Les Thés meurtriers d’Oxford – 02 – Beau Thé Fatal : H.Y Hanna [Par Dame Ida, théïnomane invétérée]

Titre : Les Thés meurtriers d’Oxford – 02 – Beau Thé Fatal

Auteur : H.Y Hanna
Édition : City (11/05/2022)
Édition Originale : Oxford Tearoom Mysteries, book 2: Tea with Milk and Murder (2016)
Traduction : Diane Garo

Résumé Babelio :
Lors d’un cocktail à Oxford, Gemma Rose, propriétaire d’un salon de thé, entend une conversation inquiétante quelques minutes avant qu’une étudiante de l’université ne meure empoisonnée. Simple coïncidence ?

Et le nouveau conjoint de sa meilleure amie Cassie pourrait-il être impliqué ? Gemma décide de mener sa propre enquête, aidée par les vieilles commères de son village de l’Oxfordshire et par son ancien amour d’université, l’inspecteur Devlin O’Connor.

Mais sa mère fait du grabuge dans le charmant salon de thé anglais de Gemma, sa meilleure amie est furieuse de la voir fouiner… et ce mystère s’avère plus intriqué qu’un bretzel au chocolat !

Gemma réalise un peu tard qu’elle pourrait bien être la prochaine sur la liste du tueur. Sauf si sa petite chatte tigrée, Muesli, parvient à la sauver.

Données fournies:
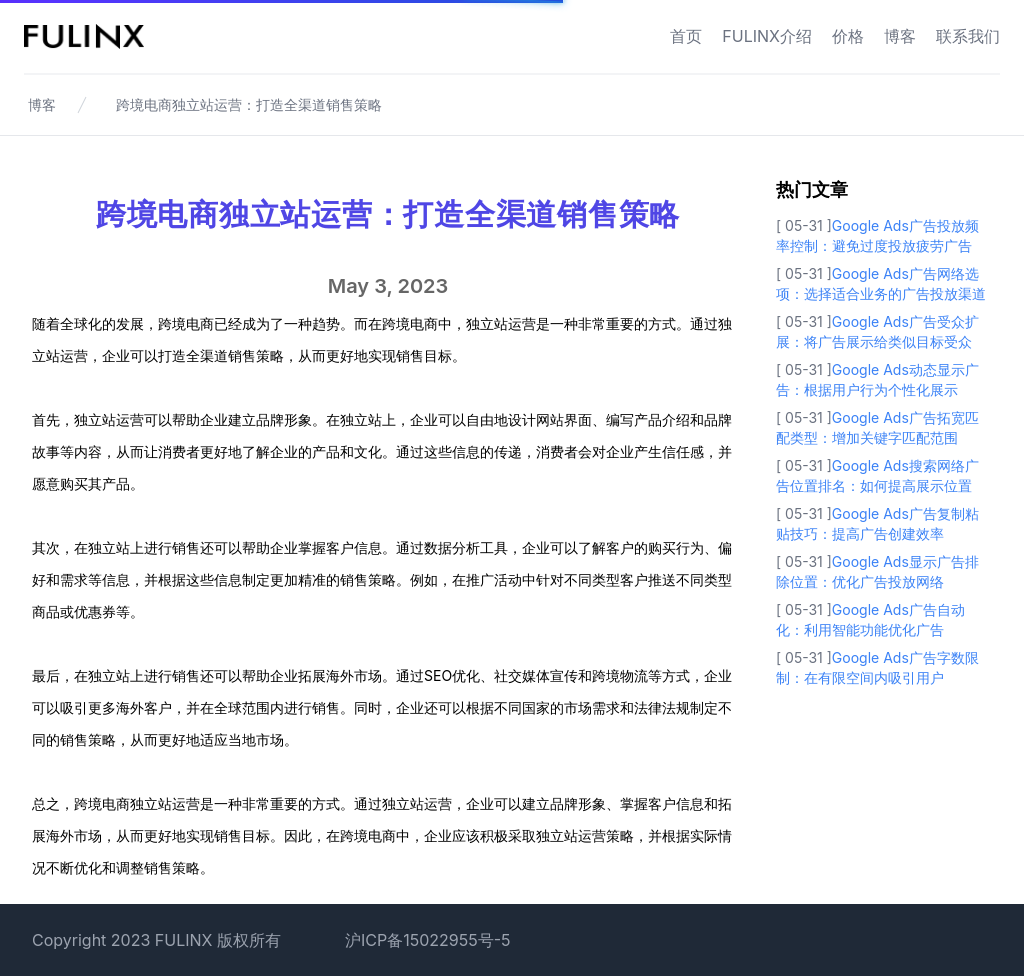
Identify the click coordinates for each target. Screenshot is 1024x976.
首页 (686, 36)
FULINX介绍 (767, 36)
...
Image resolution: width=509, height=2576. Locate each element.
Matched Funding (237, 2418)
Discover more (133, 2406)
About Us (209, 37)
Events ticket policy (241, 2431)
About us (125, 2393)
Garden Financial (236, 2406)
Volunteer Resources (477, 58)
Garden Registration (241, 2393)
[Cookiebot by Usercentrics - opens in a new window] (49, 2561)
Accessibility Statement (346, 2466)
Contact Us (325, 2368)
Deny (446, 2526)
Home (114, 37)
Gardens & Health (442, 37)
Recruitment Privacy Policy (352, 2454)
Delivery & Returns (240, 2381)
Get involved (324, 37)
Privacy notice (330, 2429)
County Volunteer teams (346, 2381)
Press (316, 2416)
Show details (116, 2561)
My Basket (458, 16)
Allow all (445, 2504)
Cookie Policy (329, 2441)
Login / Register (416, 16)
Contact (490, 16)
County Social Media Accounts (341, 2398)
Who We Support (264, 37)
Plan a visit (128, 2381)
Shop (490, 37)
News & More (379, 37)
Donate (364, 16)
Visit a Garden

Consignes:
• a. D'après la fiche consacrée au roman Beau Thé Fatal, qui en a assuré la traduction ?
• b. Relevez tous les personnages désignés par leur nom dans le résumé de Beau Thé Fatal.
• c. Poursuivez la fiche consacrée au roman Beau Thé Fatal à la suite de sa dernière phrase.

Corrigé des exercices:
• a. Diane Garo.

• b. Gemma Rose, Cassie, Devlin O'Connor, Muesli

• c.
L’avis de Dame Ida :
Or donc, après le jeune inspecteur Morse et l’inspecteur Lewis (évoqué dans cet opus), à la télévision, c’est au tour de Gemma Rose, tenancière de salon de thé so british, de résoudre les crimes mystérieux qui semblent frapper Oxford et ses environs.

Sachant que les environs en question sont la jolie région des Costwolds, vous me direz qu’on risque même à un moment de voir Agatha Raisin débouler comme une tornade dans le salon de thé de Miss Gemma Rose pour réclamer un gin tonic et une part de lasagnes surgelées ou un curry entre deux clopes.

Mais non ! Vous qui entrez ici renoncez à tout espoir de cross-over puisque ça n’existe qu’à la télévision, et que Morse et Lewis ne se situent pas dans la même décennie que Gemma ou Agatha… Et parce qu’Agatha préfère les pubs au salon de thé ! De toute façon elle ne boit que du café.

Mais pourquoi je vous parle de la Raisin moi ? On trouvera bien un grain ou deux de raisin dans un scone que Gemma ou sa mère vous auront préparé et servi dans ce salon de thé.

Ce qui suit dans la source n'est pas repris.